Oggi vi vorrei raccontare la mia domenica pomeriggio, passata a Bologna, per il compleanno di una mia cara amica. Dopo un buon sharwerma, il kebab palestinese alla caffetteria Al Salam, nel Centro storico di Bologna, ci siamo goduti il sole quasi primaverile che l’autunno ci ha regalato due giorni fa, passeggiando per le viette della città, imbattendoci in un bellissimo mercatino dell’antiquariato nel quartiere di S.Stefano, dove davvero si poteva trovare di tutto, da mobili in legno, a lampade, a macchine da scrivere a locandine di vecchi film dal fascino unico…

Mercato di S.Lorenzo - Fonte: Michela Quaglio

Mercato di S.Lorenzo – Fonte: Michela Quaglio

Il nostro rilassato vagabondare ci ha poi portati in un intimo e curato locale che consiglio a tutti coloro che si troveranno a passeggiare per le vie di Bologna e avranno voglia di una pausa di classe ad un prezzo più che conveniente: parlo del Naam Café, in via Oberdan, un luogo dove i veri protagonisti sono té e infusi preparati con una cura e una passione rare davvero, che unite alla finezza di teiere e bicchierini da té e alla gentilezza del personale rendono unico il momento del té delle 5 o, nel mio caso, delle 3!

Fonte: Michela Quaglio

Fonte: Michela Quaglio

La scelta è ampia, dai té egiziani alla menta, agli infusi alla frutta… io ho scelto un infuso di mela alla cannella; una teiera di nettare degli dei!

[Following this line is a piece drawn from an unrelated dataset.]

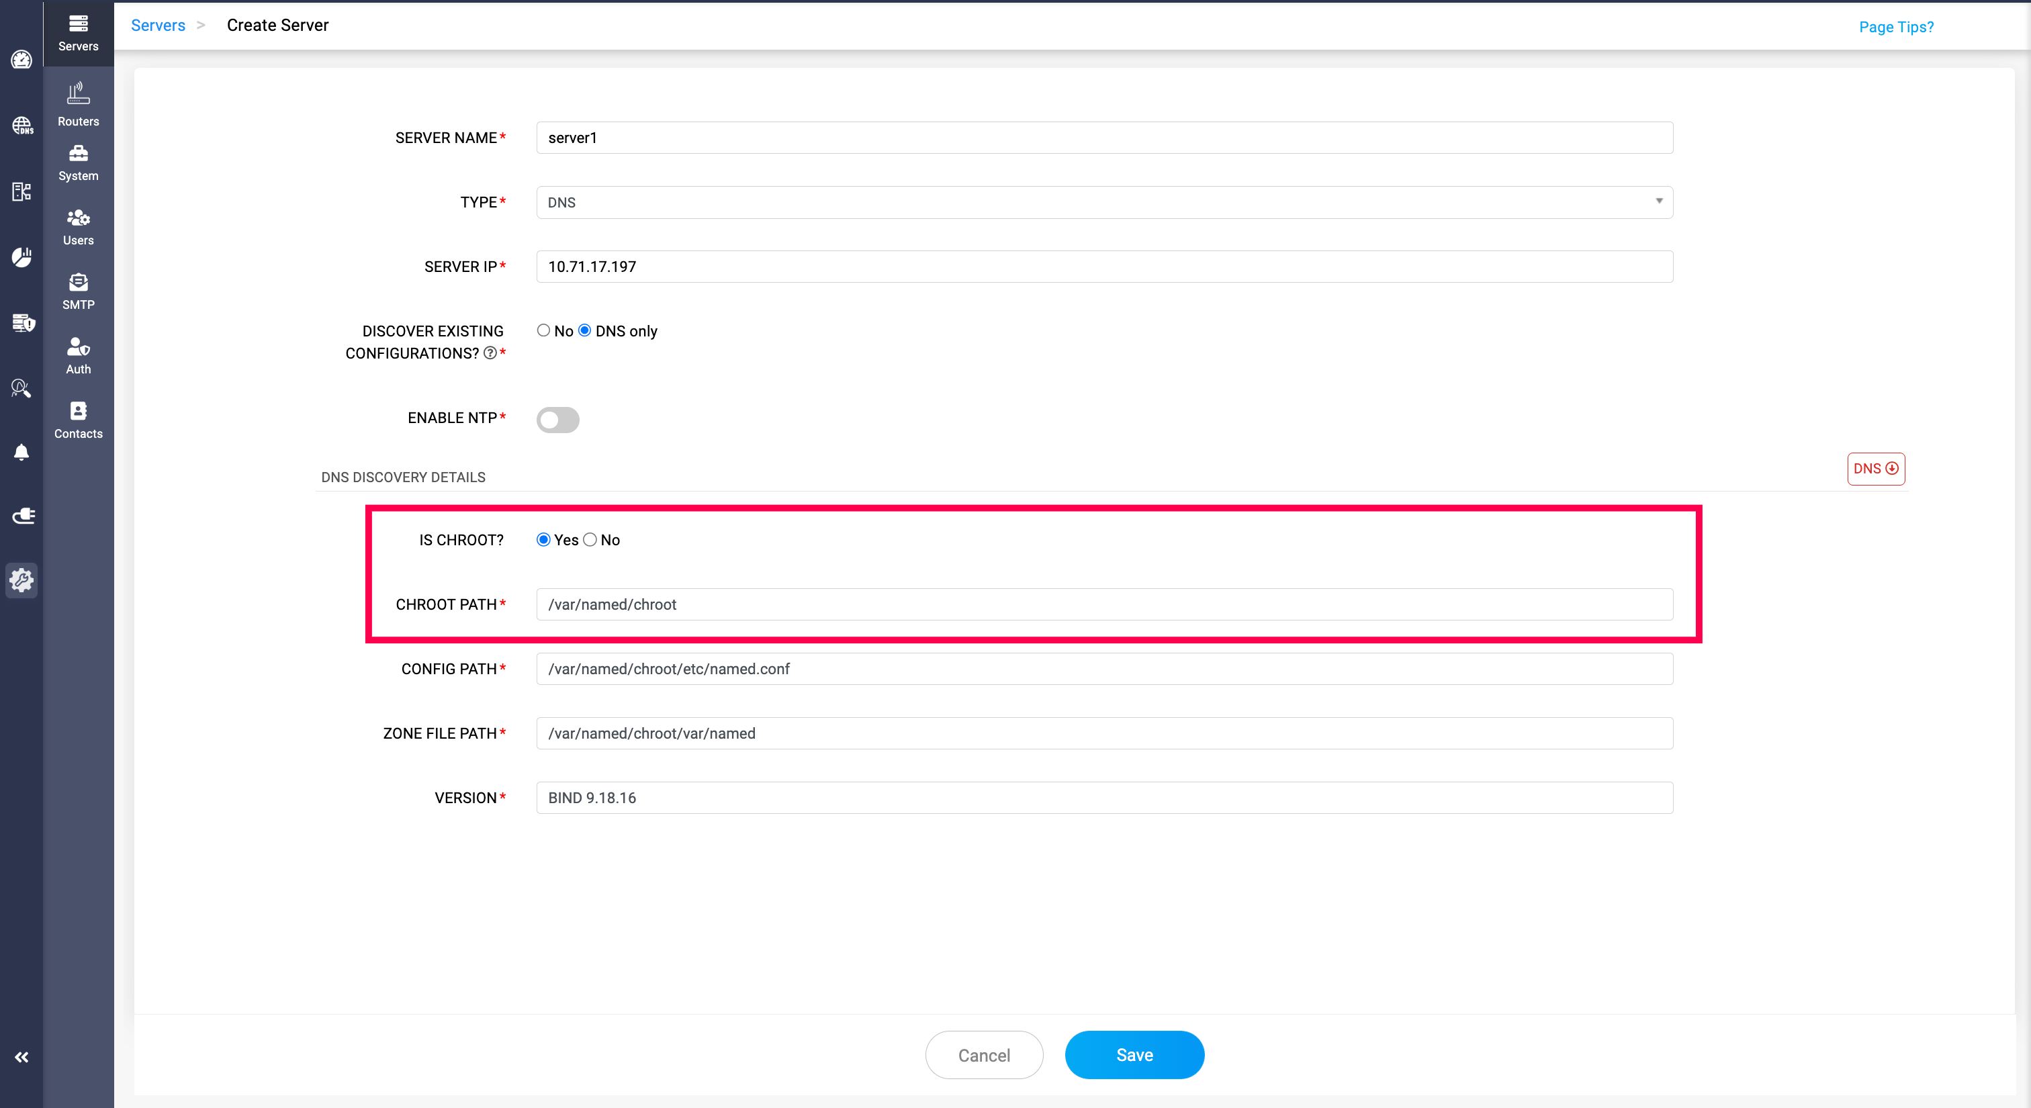Open the notifications bell icon
This screenshot has width=2031, height=1108.
pyautogui.click(x=21, y=452)
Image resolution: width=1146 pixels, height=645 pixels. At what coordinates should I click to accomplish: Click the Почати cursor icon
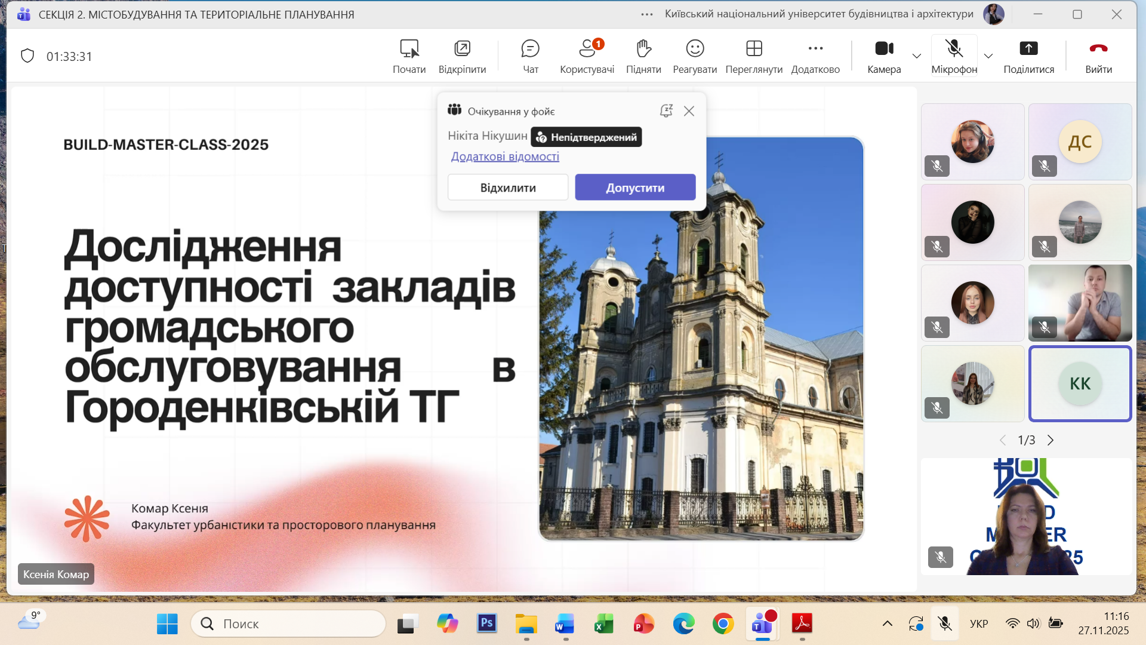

Elogio davvero questo posto e il té che ho gustato domenica, perchè io amo i té, e spesso mentre sono fuori avrei voglia di prenderne uno al bar, ma per un vile té di marca mediocre quasi sempre si è costretti a pagare più di due euro, e sinceramente è una vergogna.

Fonte: Michela Quaglio

Fonte: Michela Quaglio

Qui invece, nell’atmosfera arabeggiante del bar, coccolata dai camerieri che offrivano anche bicchieri d’acqua illimitatamente, ho pagato poco più di un euro per un vero infuso, in una vera teeria, in una meraviglia di città. Insomma, vi consiglio questo locale intimo e rilassante, dove la mia domenica ha preso una piega etnica davvero bella!

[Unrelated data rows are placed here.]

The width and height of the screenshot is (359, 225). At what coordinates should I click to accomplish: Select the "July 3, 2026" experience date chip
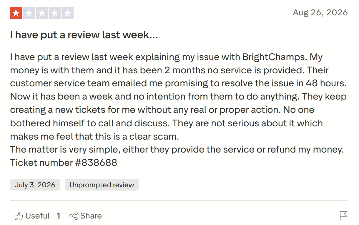[x=35, y=185]
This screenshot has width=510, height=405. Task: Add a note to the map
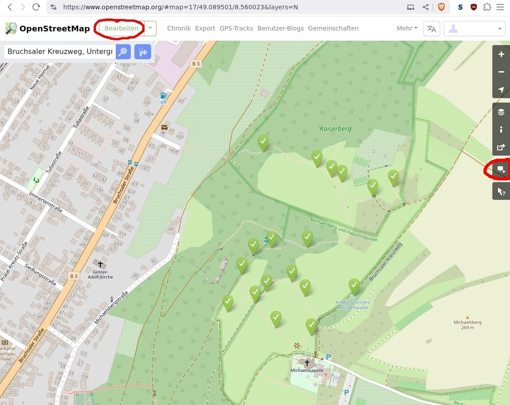501,169
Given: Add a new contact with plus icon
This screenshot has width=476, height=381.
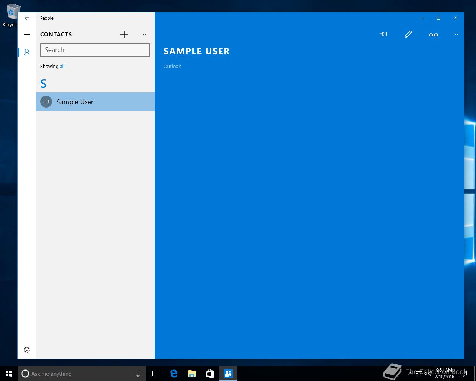Looking at the screenshot, I should (x=124, y=34).
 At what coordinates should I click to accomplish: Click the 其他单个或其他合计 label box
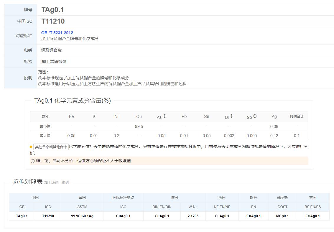pyautogui.click(x=51, y=147)
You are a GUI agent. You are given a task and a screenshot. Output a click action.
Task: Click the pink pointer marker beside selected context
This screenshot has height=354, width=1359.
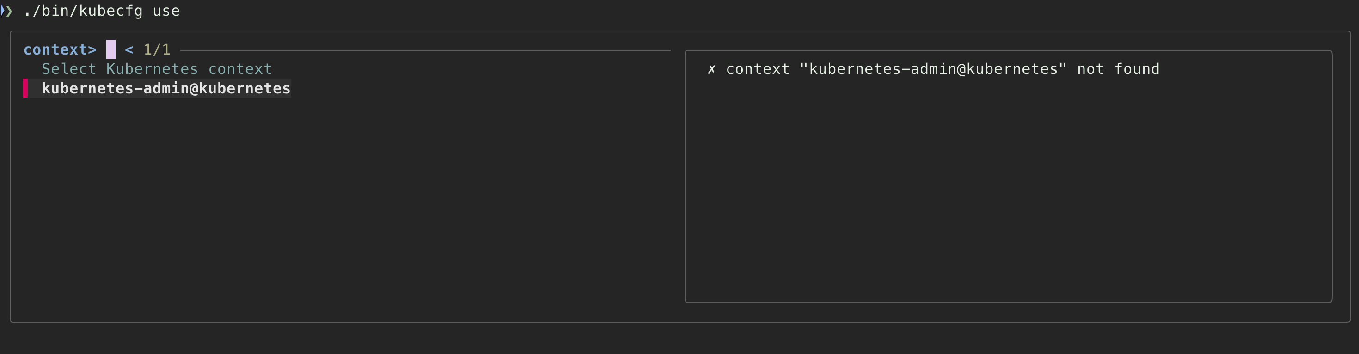(25, 88)
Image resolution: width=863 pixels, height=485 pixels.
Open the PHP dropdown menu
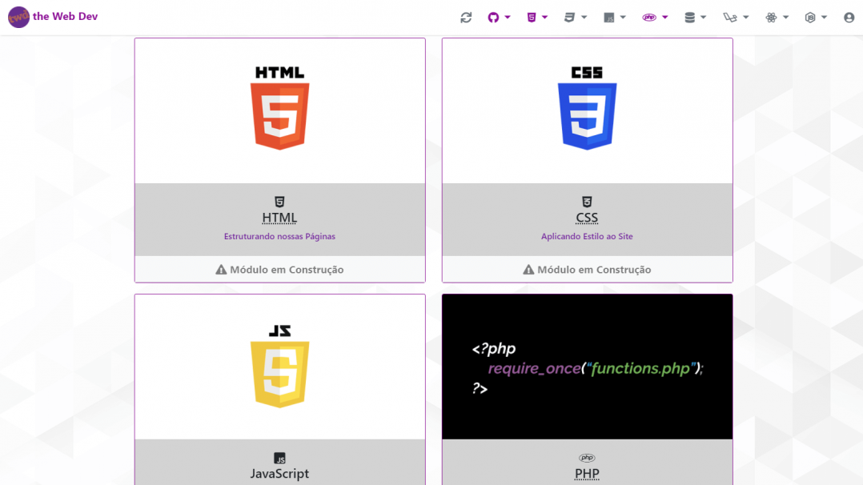(x=663, y=16)
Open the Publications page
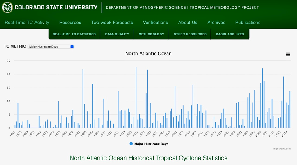Screen dimensions: 297x165 click(x=248, y=23)
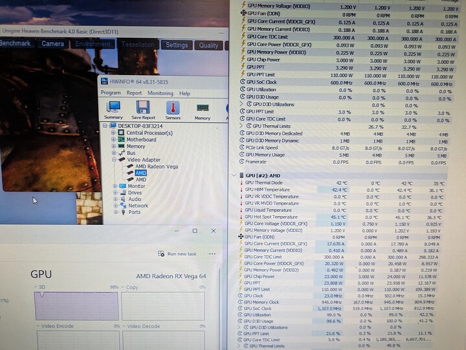This screenshot has width=466, height=350.
Task: Open the Monitoring menu in HWiNFO
Action: click(160, 93)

E prima di prendere il treno per tornare a casa, la nostra passeggiata è proseguita attraverso il parco della Montagnola, uno spazio verde brulicante di vita, un polmone naturale nel cuore della città, dove ci si rilassa, si studia, si fa yoga, si chiacchera, si improvvisano balletti, dove i cani corrono felici, giocando con le castagne che in questo periodo costellano i prati, e il sabato si anima con un grande e variopinto mercato dove curiosare senza fretta.